What is being asked
Without the pictures, set down exactly the lines from the one that contains "Given: Expand the Apariencia section" to the end of the entries, both included, and nothing besides.
*** Begin section ***
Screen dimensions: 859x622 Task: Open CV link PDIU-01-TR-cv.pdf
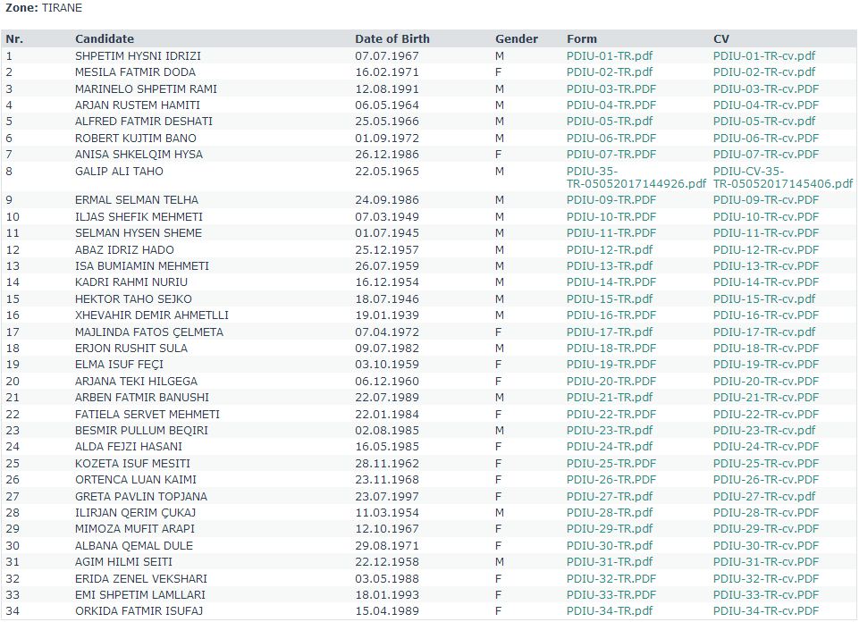763,55
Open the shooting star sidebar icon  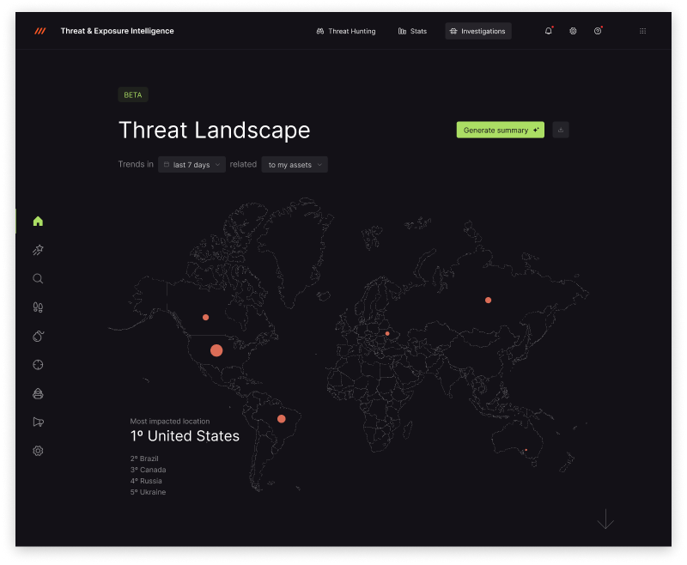(x=38, y=250)
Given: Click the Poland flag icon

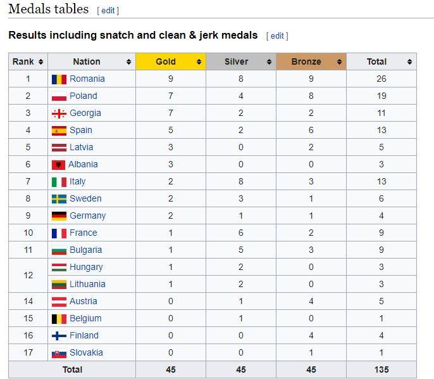Looking at the screenshot, I should pos(59,96).
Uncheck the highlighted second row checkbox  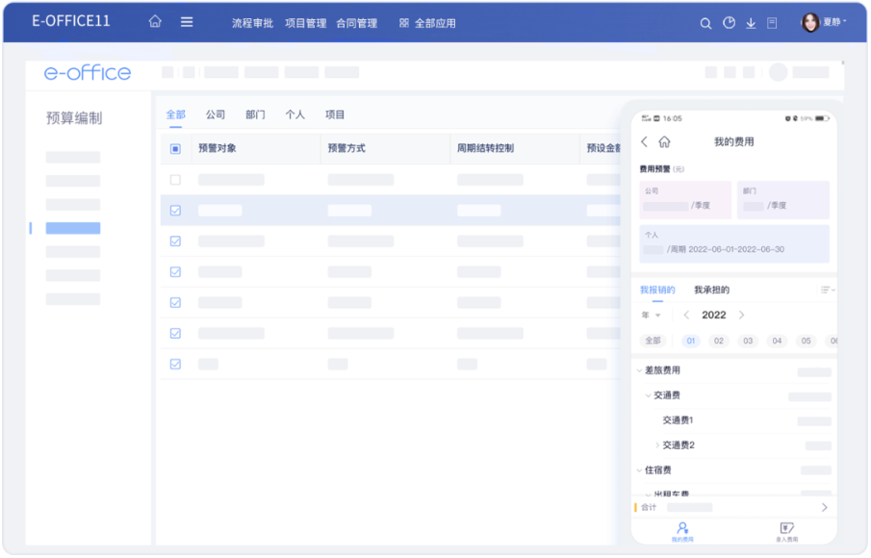tap(175, 211)
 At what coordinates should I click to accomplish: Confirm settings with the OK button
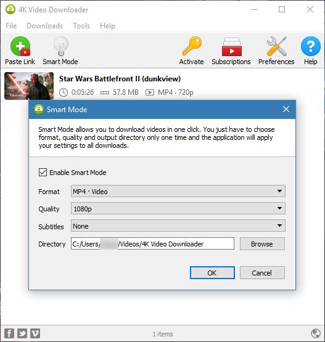pos(212,272)
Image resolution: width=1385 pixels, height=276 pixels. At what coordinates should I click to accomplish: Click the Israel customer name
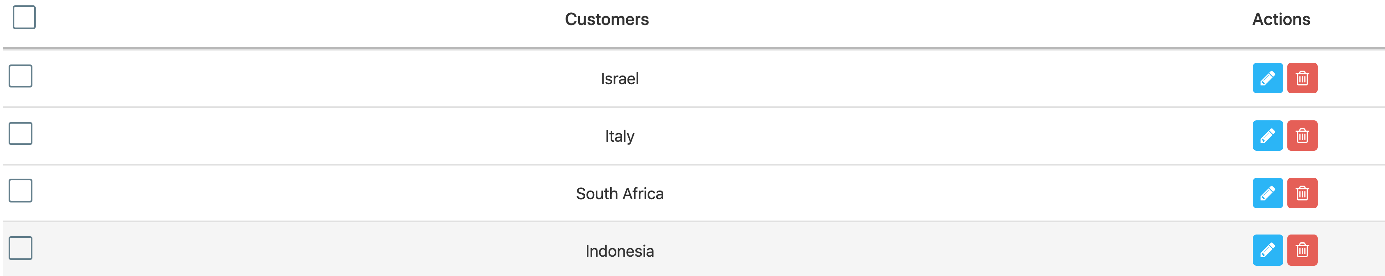(619, 79)
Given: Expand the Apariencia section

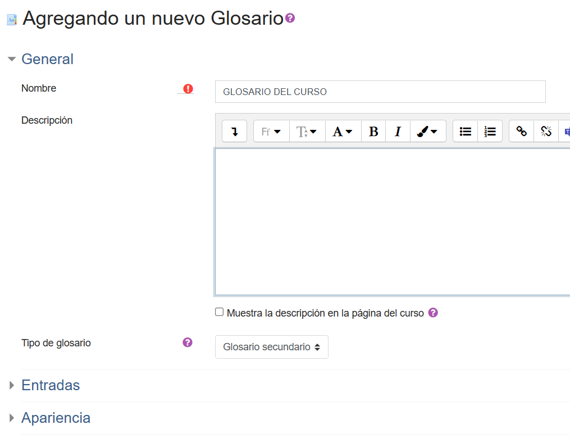Looking at the screenshot, I should (56, 418).
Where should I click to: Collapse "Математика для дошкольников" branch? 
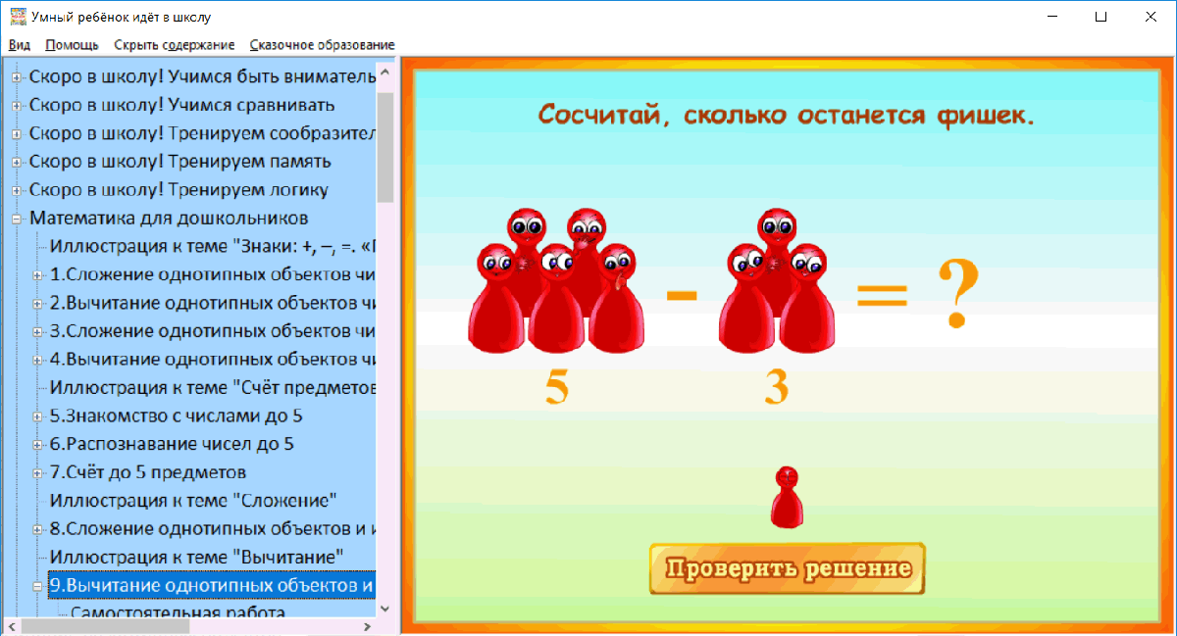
*** End section ***
Task response
Given: Expand the Apariencia section

Looking at the screenshot, I should (56, 418).
Where should I click to: Collapse "Математика для дошкольников" branch? 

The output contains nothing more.